HARRISBURG -- Pennsylvania's student-loan agency is seeking the state Commonwealth Court's stamp of approval in withholding information about expenditures at a retreat it held at a posh resort earlier this summer, saying the documents are legislative records and contain "trade secrets."
In the lawsuit filed Tuesday, the Pennsylvania Higher Education Assistance Agency named as respondents three reporters who recently filed requests under the state Right-to-Know Law. The suit asks the court to explicitly allow the agency to refuse to release the requested documents or to black out any information that it deems confidential.

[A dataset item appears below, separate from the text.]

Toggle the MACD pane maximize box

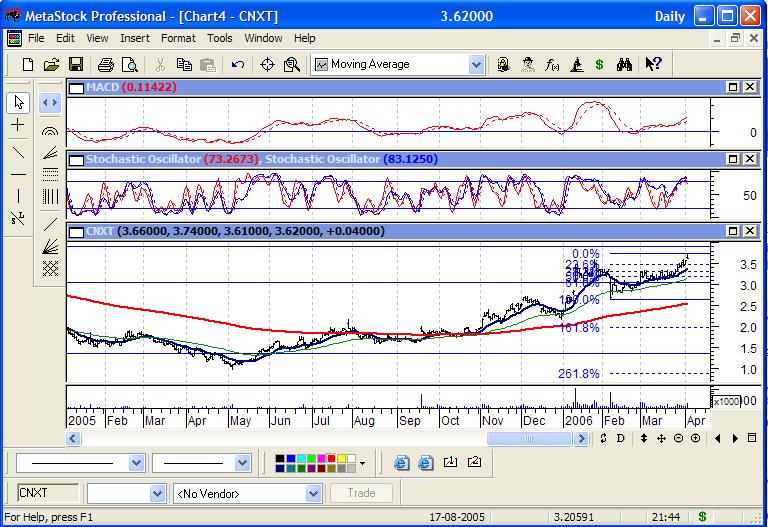tap(733, 88)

The reporters work for The Associated Press, The Patriot-News in Harrisburg and WTAE-TV in Pittsburgh.
Two of the requests seek receipts and similar documents from the three-day June retreat at Nemacolin Woodlands Resort in Fayette County and similar gatherings PHEAA has sponsored in recent years. The Patriot-News reported in July that PHEAA has spent about $885,000 since 2000 on retreats as far away as California's Napa Valley. The most recent event cost nearly $136,000.

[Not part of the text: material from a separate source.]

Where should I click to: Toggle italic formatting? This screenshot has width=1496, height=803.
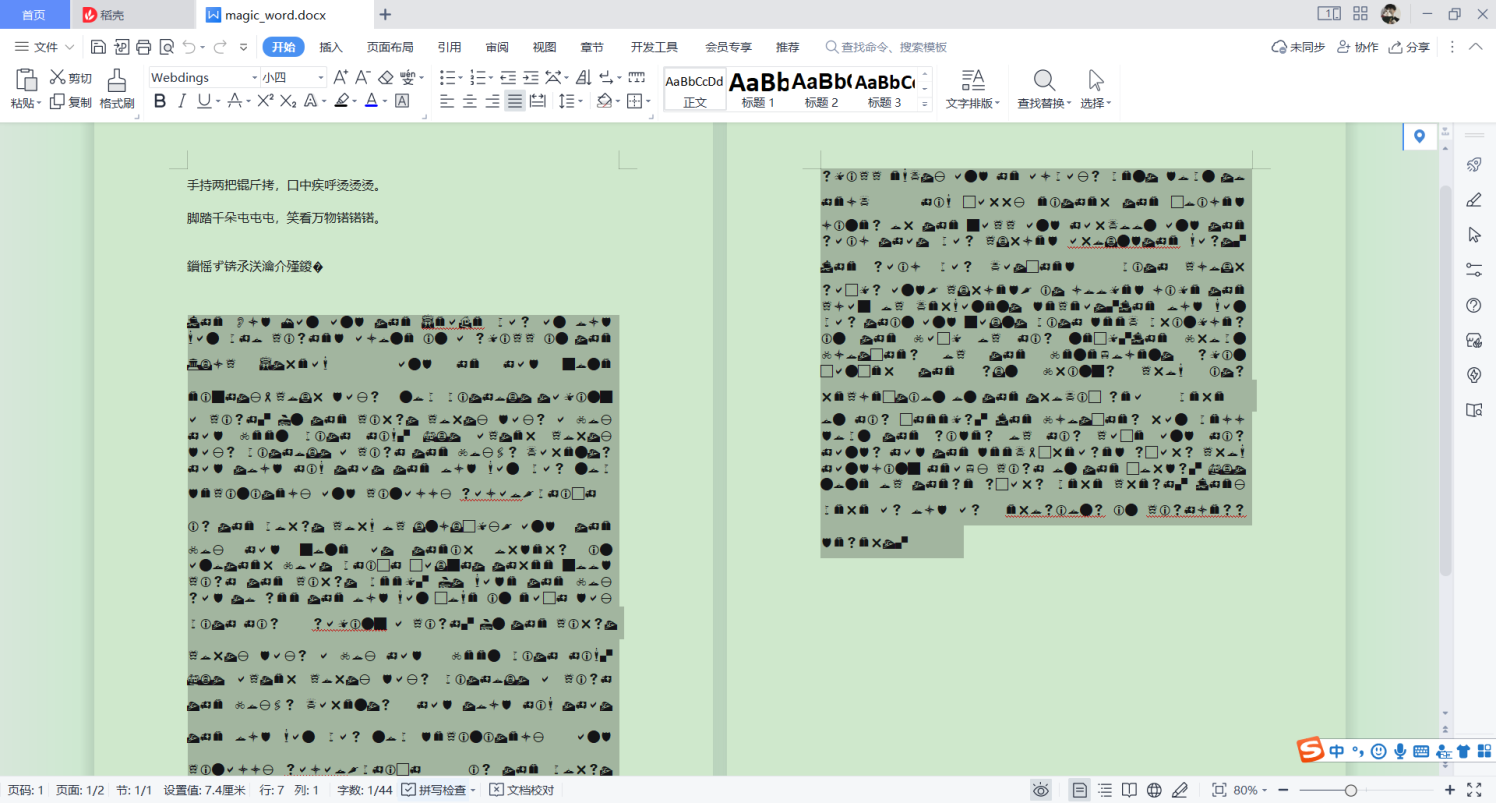coord(181,100)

The other request seeks documents that detail expenditures for travel by PHEAA employees and board members, payments for training and employee-recognition programs and the use of agency credit cards.

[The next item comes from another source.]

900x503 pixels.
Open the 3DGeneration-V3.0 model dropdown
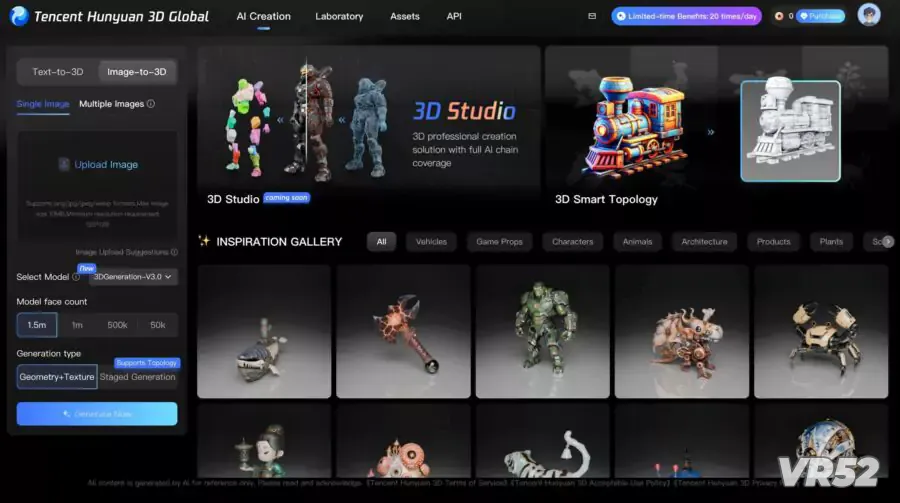click(133, 277)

PHEAA, a nonprofit corporation created and largely controlled by the Legislature, is the state's largest source of students loans, grants and loan forgiveness programs. It manages nearly $57 billion in assets and will receive $428 million in state tax money this year for grants and other direct aid to students.
In the lawsuit, the Reading law firm that represents PHEAA claims the requested documents are legislative records -- exempt from the Right-to-Know Law -- because 16 of the 20 members of the agency's board are lawmakers appointed by legislative leaders.
"When legislative appointees to PHEAA's board discharge their duties as board members, they act as legislators," the suit says.
The lawsuit also says the records should be exempt from the Right-to-Know Law because they contain "confidential competitive information," such as the dates, locations and purposes of meetings between PHEAA officials and their business associates.
PHEAA's lawyers argue that the release of such information would violate the state Uniform Trade Secrets Act, which took effect last year, making it illegal for a business competitor to obtain, use or disclose another competitor's trade secrets.
Sharing such information with student-loan giant Sallie Mae, which launched an unsuccessful $1 billion bid to take over PHEAA last year, would hurt PHEAA's competitive position and cause it to lose money, the lawsuit contends.
PHEAA also argues that it should be allowed to redact information whose release agency officials believe would violate the privacy rights of private citizens, including telephone or Social Security numbers.
Dave Tomlin, assistant general counsel at the AP's New York headquarters, called the lawsuit "a cynical attempt to use the courts to help PHEAA cover up facts the public has a right and need to know."
David Newhouse, executive editor of The Patriot-News, called PHEAA's decision to sue individual reporters, rather than the news organizations they work for, an attempt at "sheer intimidation" that will not succeed.
"I think it is outrageous that PHEAA is using the hard-earned loan payments of Pennsylvania's students to bring a lawsuit against reporters who are trying to hold the agency accountable for how it spends those loan payments," Newhouse said.
Said Bob Longo, news director at WTAE-TV: "PHEAA is throwing more public funds down the drain by covering up their spending practices and fighting this request in court."
Teri Henning, a lawyer with the Pennsylvania Newspaper Association, said PHEAA is a public agency subject to the Right-to-Know Law, adding that the types of records the law covers are "precisely what is being requested here."
"None of the arguments that they have advanced would protect these documents from disclosure," she said.